Article N° 8239
VACCINATION HEPATITE B
États-Unis : fin annoncée de la vaccination universelle des nouveau-nés contre l’hépatite B
Abderrahim Derraji - 08 décembre 2025 08:10Pour la première fois depuis plus de trois décennies, les États-Unis s’apprêtent à abandonner la vaccination systématique des nouveau-nés contre l’hépatite B. Cette politique, introduite en 1991 et soutenue par l’OMS, a permis de réduire de manière spectaculaire l’incidence de l’hépatite B chez les jeunes Américains.
Cette décision fait suite au vote d’un comité d’experts entièrement remanié par Robert Kennedy Jr., figure majeure du mouvement antivaccin et actuel ministre de la Santé de l’administration Trump. Le 5 décembre, ce nouvel ACIP (Advisory Committee on Immunization Practices) a décidé, par huit voix contre trois, de cesser de recommander la première dose du vaccin contre l’hépatite B dans les premières heures de vie pour les bébés dont la mère a été testée négative. Une décision applaudie par Donald Trump, qui y a vu une « très bonne décision » sur son réseau Truth Social. Mais pour les soignants, c’est une mesure incompréhensible, dangereuse et idéologique. Les associations professionnelles estiment que l’abandon de la vaccination universelle mettrait en danger des nourrissons vulnérables, dans un système où le dépistage maternel reste imparfait et où le risque de contamination par l’entourage ne peut être écarté.

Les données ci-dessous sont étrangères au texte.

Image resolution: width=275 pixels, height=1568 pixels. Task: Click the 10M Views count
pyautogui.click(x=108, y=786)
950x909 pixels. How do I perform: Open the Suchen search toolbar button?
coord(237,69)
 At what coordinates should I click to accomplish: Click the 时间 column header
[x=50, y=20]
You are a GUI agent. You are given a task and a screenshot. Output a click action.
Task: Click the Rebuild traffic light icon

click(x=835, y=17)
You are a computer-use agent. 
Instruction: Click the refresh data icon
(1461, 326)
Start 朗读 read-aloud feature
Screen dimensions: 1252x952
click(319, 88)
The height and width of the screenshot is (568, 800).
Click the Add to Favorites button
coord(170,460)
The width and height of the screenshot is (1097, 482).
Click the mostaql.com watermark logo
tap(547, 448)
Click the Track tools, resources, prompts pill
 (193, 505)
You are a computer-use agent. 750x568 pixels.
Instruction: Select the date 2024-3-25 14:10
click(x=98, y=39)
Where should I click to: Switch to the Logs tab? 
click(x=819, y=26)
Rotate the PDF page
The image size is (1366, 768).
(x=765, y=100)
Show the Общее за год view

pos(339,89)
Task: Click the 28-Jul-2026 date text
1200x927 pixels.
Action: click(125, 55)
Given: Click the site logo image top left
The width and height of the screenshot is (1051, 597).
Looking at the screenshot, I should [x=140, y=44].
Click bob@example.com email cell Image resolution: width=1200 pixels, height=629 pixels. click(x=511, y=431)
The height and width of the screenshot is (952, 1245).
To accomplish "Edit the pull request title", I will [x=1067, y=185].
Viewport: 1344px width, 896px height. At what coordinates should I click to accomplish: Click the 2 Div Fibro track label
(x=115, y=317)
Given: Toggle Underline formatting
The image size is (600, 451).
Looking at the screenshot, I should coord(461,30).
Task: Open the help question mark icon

Les États-Unis avaient pourtant choisi la vaccination généralisée précisément parce que les stratégies ciblant uniquement les enfants nés de mères positives avaient montré leurs limites. Avant 1991, des milliers d’enfants contractaient l’hépatite B sans que l’origine ne soit identifiée. Après l’introduction de la vaccination universelle, les infections infantiles ont chuté de façon spectaculaire, au point d’être proches de l’éradication.
L’hépatite B n’est pas une infection bénigne : elle peut entraîner de graves atteintes du foie, dont la cirrhose et le cancer hépatique, et peut toucher un enfant dès sa naissance. Les scientifiques s’inquiètent aujourd’hui d’un possible retour en arrière. Cette décision intervient dans un contexte où les taux de vaccination américains reculent depuis la pandémie, favorisant déjà le retour de maladies que l’on croyait sous contrôle, comme la rougeole.
Plus préoccupant encore, plusieurs signaux laissent penser que ce vote ne serait qu’une première étape dans une stratégie plus large visant à restreindre l’accès aux vaccins.
Face à cette décision, plusieurs États dirigés par des démocrates, comme la Californie, New York et le Massachusetts, ont annoncé qu’ils ne tiendraient pas compte des nouvelles recommandations fédérales. Certaines institutions scientifiques, comme l’American Academy of Pediatrics, préparent leurs propres recommandations pour garantir la continuité des protections vaccinales.
Même au sein du camp républicain, la décision fait débat. Le sénateur Bill Cassidy, lui-même médecin, a exhorté les autorités fédérales à renoncer à appliquer cette recommandation, qu’il juge contraire à l’intérêt public.
Car l’enjeu dépasse largement la sphère médicale. En effet, une fois adoptées, ces recommandations conditionnent le remboursement des vaccins par les assurances. Et dans un pays où une seule dose peut coûter plusieurs centaines de dollars, ces arbitrages vont impacter directement l’accessibilité vaccinale.
Cette décision marque un tournant historique, mettant fin à une politique de prévention avérée qui a permis de sauver de nombreuses vies. On ne peut qu’espérer que les prochaines décisions continueront d’être prises sur la base des preuves scientifiques, car il n’y a aucune place pour l’idéologie lorsque l’objectif premier est de préserver l’intérêt des citoyens.